No entanto, o diretor de serviço diz que numa situação destas não culpa o doente que não procurou os cuidados de saúde. "Nunca culpo o doente, a culpa do doente é a culpa de todos nós. Muitos dos doentes não poderiam ter chegado aos serviços sozinhos, teriam de ser trazidos por terceiros, e não foram."
Explica ainda que "há sempre uma causa de morte com maior prevalência e que está ligada às doenças respiratórias nas alturas sazonais, mas isso nem se está a observar muito neste ano, tivemos uma primavera suave, também não muito calor no verão, e o frio ainda não está a ser intenso. O que há também são as causas de morte por descompensação das doenças crónicas e cardiovasculares."
Maior aumento de mortes ocorreu na região Norte
De acordo com os dados do INE, o maior acréscimo de óbitos durante estes oito meses ocorreu na região Norte, com exceção da última semana de junho, das primeiras de julho, das últimas de setembro e primeira de outubro, em que foi superior na Área Metropolitana de Lisboa. O médico do Hospital São João confirma que o "impacto maior de óbitos no seu hospital foi sentido até junho, depois a curva atenuou, agora voltou a aumentar".
Contudo, alerta para o facto de continuarmos todos muito focados na realidade da covid-19, que "se traduz numa ínfima parte da mortalidade dos portugueses", quando, "infelizmente, a morte é um condicionalismo do ato médico e da vida e, neste momento, já vamos quase com um total de 80 mil mortes, por covid são umas três mil. Isto significa que é preciso olhar para os outros portugueses".

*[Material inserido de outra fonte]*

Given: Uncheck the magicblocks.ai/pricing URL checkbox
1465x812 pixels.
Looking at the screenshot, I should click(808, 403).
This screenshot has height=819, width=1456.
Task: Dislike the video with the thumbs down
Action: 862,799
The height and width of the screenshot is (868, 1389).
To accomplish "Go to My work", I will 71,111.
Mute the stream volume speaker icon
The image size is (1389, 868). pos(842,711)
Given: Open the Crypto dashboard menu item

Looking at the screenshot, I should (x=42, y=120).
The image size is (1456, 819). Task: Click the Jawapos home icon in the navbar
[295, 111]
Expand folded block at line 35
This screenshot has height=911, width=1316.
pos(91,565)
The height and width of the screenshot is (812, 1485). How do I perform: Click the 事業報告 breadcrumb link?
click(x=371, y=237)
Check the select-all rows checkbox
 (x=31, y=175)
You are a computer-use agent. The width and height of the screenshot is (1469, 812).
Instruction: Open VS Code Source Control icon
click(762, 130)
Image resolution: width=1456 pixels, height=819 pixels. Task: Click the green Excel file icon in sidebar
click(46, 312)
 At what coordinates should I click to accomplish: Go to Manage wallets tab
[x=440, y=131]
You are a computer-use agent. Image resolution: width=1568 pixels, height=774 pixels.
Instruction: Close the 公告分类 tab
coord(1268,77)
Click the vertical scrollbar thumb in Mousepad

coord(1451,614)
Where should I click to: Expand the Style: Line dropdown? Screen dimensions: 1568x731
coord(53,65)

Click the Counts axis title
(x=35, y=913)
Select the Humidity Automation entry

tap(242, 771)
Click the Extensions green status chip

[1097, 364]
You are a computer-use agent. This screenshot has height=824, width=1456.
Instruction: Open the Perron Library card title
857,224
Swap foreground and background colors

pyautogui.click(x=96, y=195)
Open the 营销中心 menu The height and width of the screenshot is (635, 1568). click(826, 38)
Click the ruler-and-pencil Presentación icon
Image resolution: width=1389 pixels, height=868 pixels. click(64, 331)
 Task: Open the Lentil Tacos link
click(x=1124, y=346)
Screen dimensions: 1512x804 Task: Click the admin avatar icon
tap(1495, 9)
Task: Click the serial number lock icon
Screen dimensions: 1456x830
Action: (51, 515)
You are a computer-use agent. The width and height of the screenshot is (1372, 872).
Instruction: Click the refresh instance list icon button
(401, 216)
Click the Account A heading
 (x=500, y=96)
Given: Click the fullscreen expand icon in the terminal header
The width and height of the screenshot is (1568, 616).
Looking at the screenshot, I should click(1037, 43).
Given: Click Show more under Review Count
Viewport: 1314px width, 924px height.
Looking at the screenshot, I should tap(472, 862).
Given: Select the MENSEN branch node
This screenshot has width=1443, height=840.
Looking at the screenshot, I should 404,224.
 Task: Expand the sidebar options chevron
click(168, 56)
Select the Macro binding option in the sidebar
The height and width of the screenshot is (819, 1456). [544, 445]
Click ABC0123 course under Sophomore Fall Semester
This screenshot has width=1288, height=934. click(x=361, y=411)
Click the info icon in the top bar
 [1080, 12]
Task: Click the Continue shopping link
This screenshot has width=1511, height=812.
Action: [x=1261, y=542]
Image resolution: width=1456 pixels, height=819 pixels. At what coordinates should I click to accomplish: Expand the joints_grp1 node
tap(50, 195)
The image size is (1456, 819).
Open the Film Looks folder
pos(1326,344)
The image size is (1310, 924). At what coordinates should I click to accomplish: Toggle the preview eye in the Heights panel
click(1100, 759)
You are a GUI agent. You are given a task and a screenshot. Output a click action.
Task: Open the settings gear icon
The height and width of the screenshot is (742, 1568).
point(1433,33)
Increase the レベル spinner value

A experiência acumulada no seu serviço em relação aos anos anteriores revela que a morte anda à volta dos 8% a 10% no seu serviço, sendo certo que "é um dos serviços com menor mortalidade, maioria acima dos 75 anos. Os dados do INE indicam que Portugal está a seguir a tendência europeia em relação à mortalidade, até nas faixas etárias em que mais de 70% dos óbitos foram de pessoas com idades iguais ou superiores a 75 anos, mais mulheres do que homens, respetivamente 38.987 e 38.262, o que dá um aumento de 4953 de mortes no sexo feminino e de 3732 no sexo masculino.
Para um médico, um doente é um doente, "não sou um herói, sou médico", dizendo esperar estar enganado, pois sabe que "vai ser difícil manter a resposta aos doentes não covid. O meu hospital preparou-se para isso, estamos a fazer tudo para o manter, tem sido pedido um esforço aos profissionais, mas na primeira fase não estávamos cansados, agora estamos. Mas vamos conseguir, claro que sim."